Problem details –
Exclude every picture. Output verbatim the lines from the one containing "Task: Click the Remove Users input field" to the end of the data.

Records supplied –
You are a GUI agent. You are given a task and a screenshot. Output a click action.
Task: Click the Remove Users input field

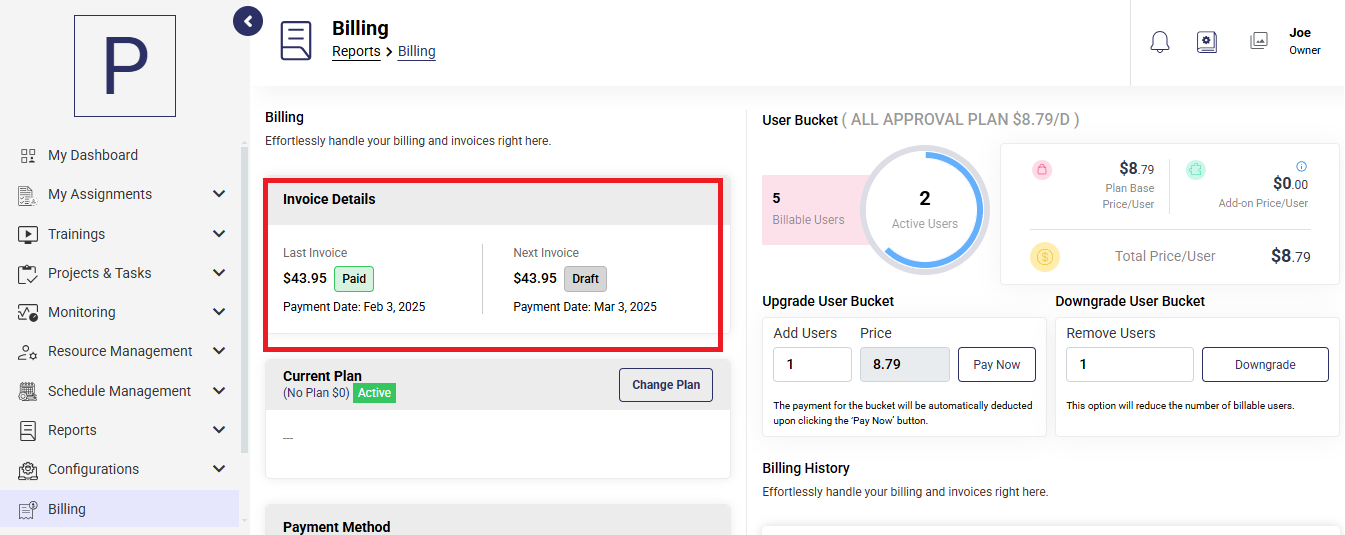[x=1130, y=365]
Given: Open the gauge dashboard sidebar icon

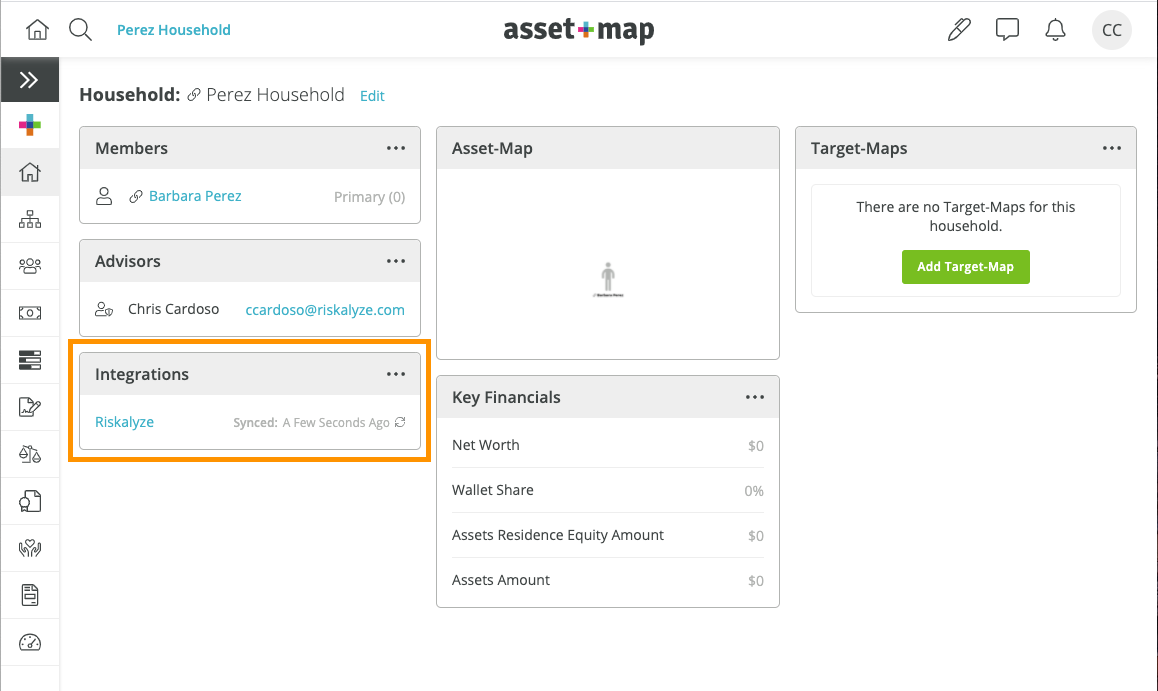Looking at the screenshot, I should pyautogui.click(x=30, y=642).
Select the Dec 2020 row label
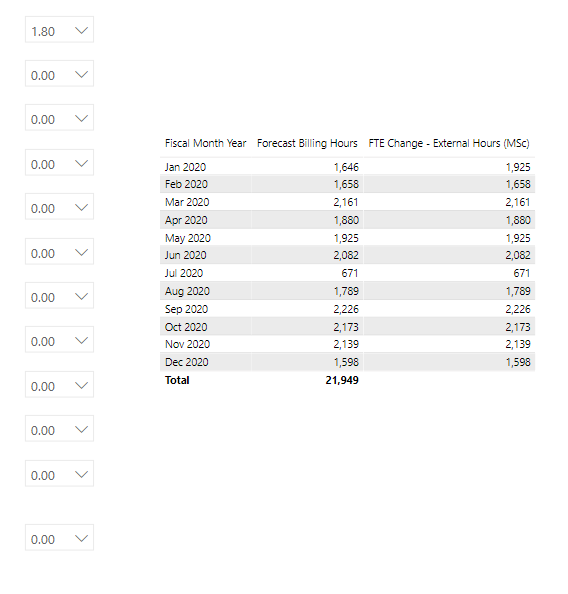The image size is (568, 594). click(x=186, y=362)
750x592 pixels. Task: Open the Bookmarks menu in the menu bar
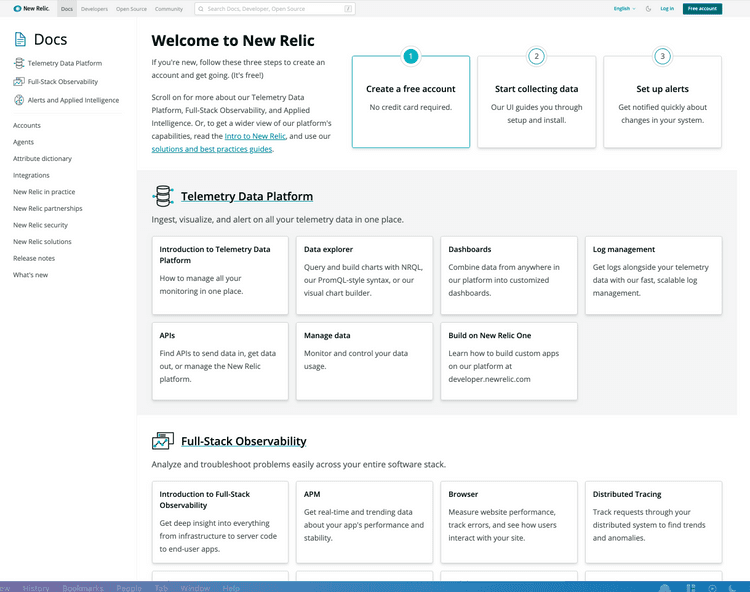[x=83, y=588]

Answer to the exercise –
Task: Click the Remove Users input field

[x=1130, y=365]
Given: Open the gauge dashboard sidebar icon

Looking at the screenshot, I should pyautogui.click(x=30, y=642).
Select the Dec 2020 row label
The image size is (568, 594). click(x=186, y=362)
750x592 pixels. Task: Open the Bookmarks menu in the menu bar
[x=83, y=588]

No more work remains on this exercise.